Ondan sonra da günün birinde eğitim aldığım yerde tiyatro oyununda rol alma şansım
olursa çok sevinirim.
● Craft’ta başarılı olmadığında o kuru bir daha
okumak zorunda kalıyorsun ki bu da öğrencinin kendiyle mücadele etmesini
sağlıyor. Bununla birlikte işin bahsettiğin gibi o ilk etabı, kişisel gelişim
aşaması da yoğun ve de yorucu olmalı. Bu açıdan Craft’ın seni en zorlayan ve de
besleyen yanı ne oldu?
İyi bir
öğrenci olduğuma inanıyorum. Eğitmenlerimin de bana güvendiğini ve beni
zorladıklarını hissettiğim zaman “zorluk” terimi ortadan kalkıyor. Daha fazla
mücadele etmem lâzım. Bende bir şeyler görüyorlar ki benimle uğraşıyorlar ve
gerekirse beni zorluyorlar.
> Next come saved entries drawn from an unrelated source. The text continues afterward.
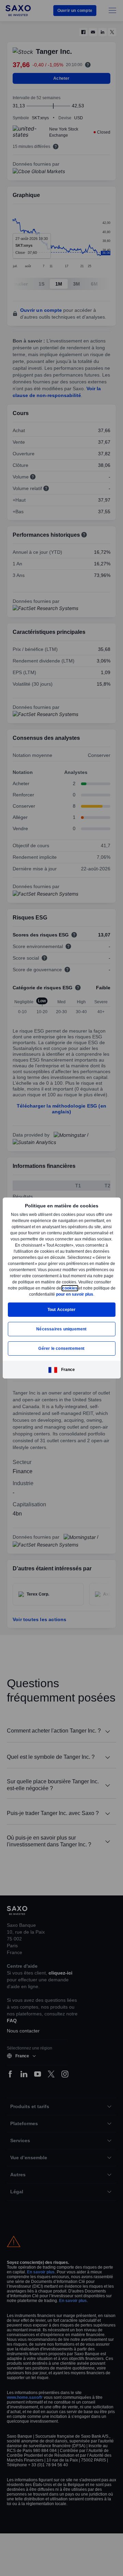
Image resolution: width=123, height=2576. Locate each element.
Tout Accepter (62, 1312)
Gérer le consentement (61, 1351)
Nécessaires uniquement (61, 1332)
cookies (20, 1291)
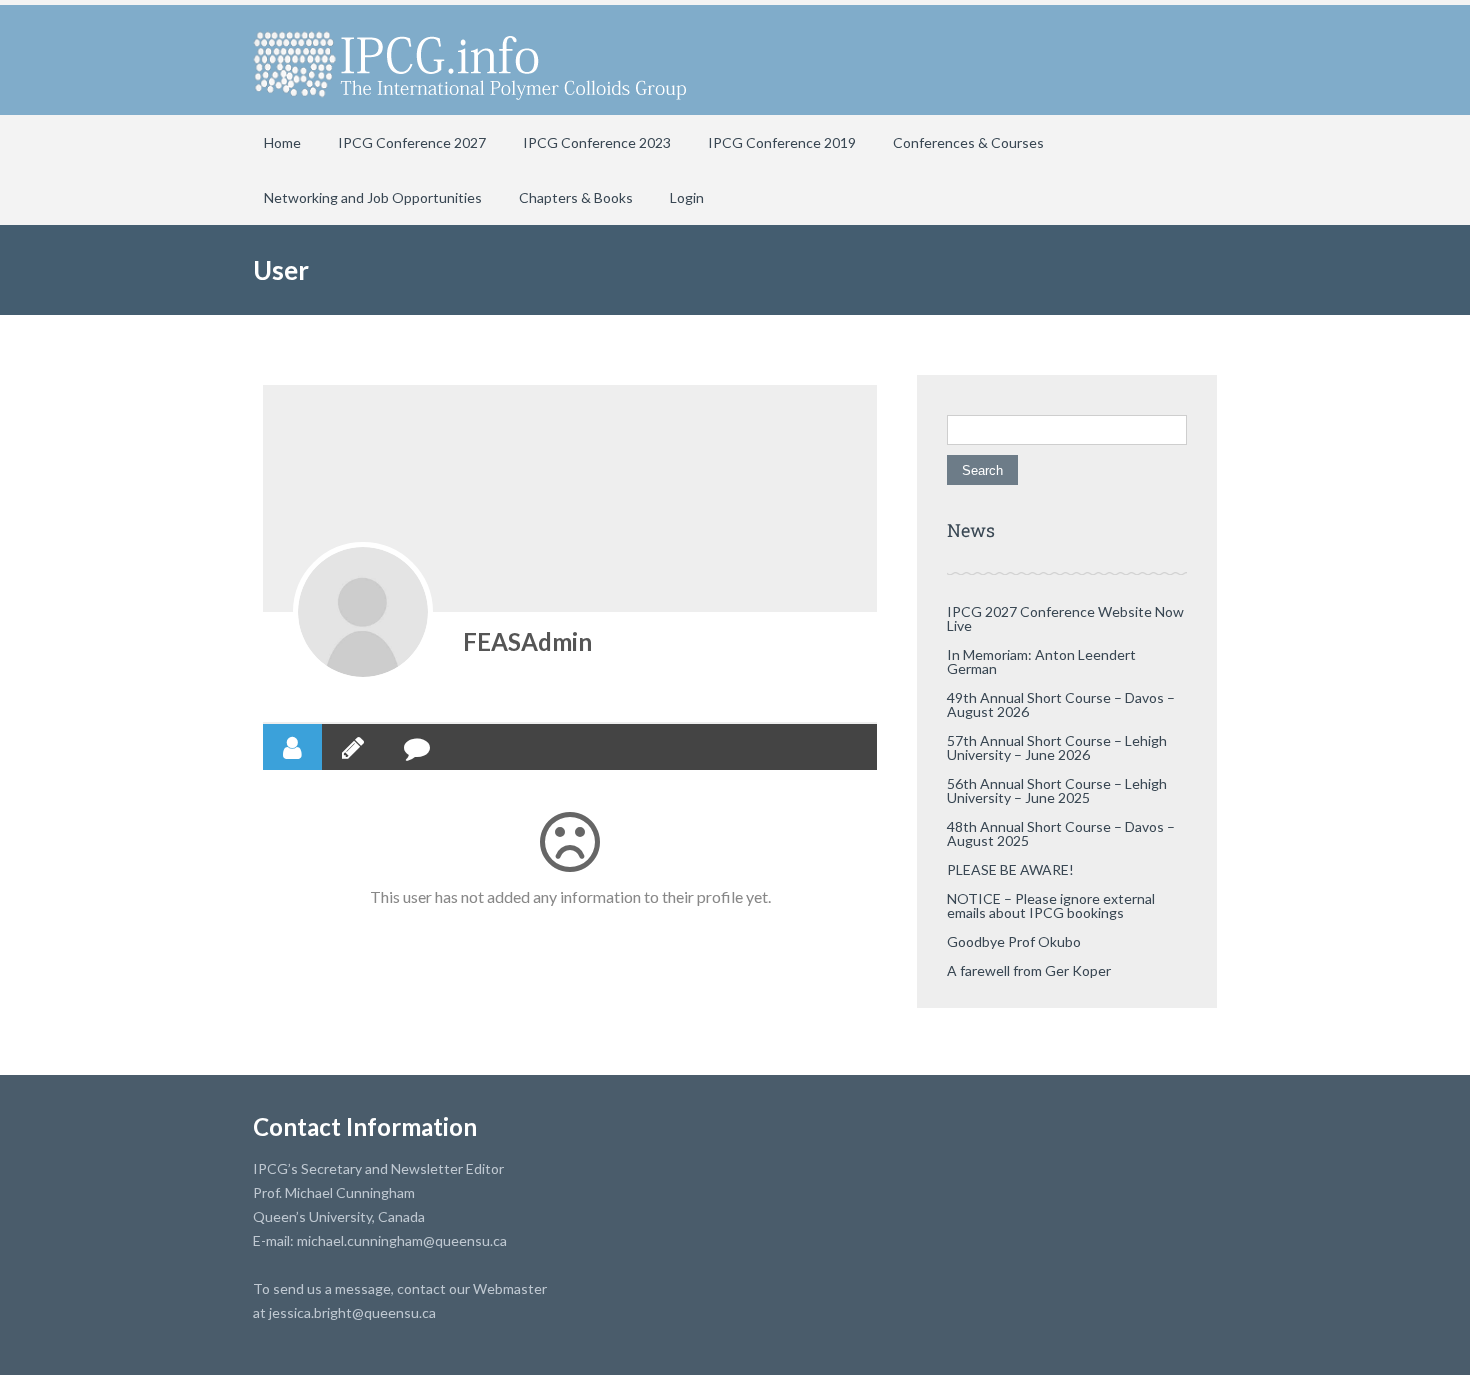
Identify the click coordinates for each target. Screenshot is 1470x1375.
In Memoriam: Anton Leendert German (1041, 661)
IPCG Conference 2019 (782, 142)
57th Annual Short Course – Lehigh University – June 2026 (1057, 747)
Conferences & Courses (968, 142)
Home (282, 142)
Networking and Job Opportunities (373, 197)
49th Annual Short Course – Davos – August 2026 (1061, 704)
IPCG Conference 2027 (412, 142)
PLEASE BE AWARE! (1010, 869)
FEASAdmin (527, 641)
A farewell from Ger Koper (1029, 970)
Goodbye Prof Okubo (1014, 941)
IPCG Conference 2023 (597, 142)
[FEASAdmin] (363, 612)
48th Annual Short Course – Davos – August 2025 (1061, 833)
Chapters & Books (576, 197)
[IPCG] (469, 60)
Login (687, 197)
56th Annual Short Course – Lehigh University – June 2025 (1057, 790)
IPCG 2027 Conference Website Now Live (1065, 618)
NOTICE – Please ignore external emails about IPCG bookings (1051, 905)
Eğitimin benim için en güç kısmı, kendime dair bir
şeyler keşfettiğim, geçmişi hatırladığım, travmalarımı eğer varsa eşelediğim
kısımdı. Onları keşfettiğim zamanki psikolojim beni zorladı. Onun haricinde
zaten hep çalıştığın sürece seni yıldıracak bir şeyle karşılaşmıyorsun. Bazı
şeyleri keşfettiğimde, “Belki de bu kadar derinliklerine gitmemeliydim” dedim. Çünkü
yüzleşmek istemiyorsun ve de korkuyorsun. Eğitmenlerimizi aradığımı
hatırlıyorum; “Ben galiba yapamayacağım, bu sahneyi oynayamayacağım” diye. Ancak
onları çözmemem gerektiğini, onlar sayesinde oynayabildiğimi keşfettim. Bu,
beni en besleyen yanı oldu. Çünkü o esnada Craft’ta olmasam psikolog koltuğunda
uzanmış olabilirdim (gülüyor.) Her şeyi yaşayarak öğrenmeni sağlıyorlar. Mükemmeliyetçi
olmam ve sürekli kendimi zorlamam da Craft’ın güçlüklerini kırdı. Çünkü bizzat
kendim zaten kendimi sürekli uğraştırıyorum (gülüyor.)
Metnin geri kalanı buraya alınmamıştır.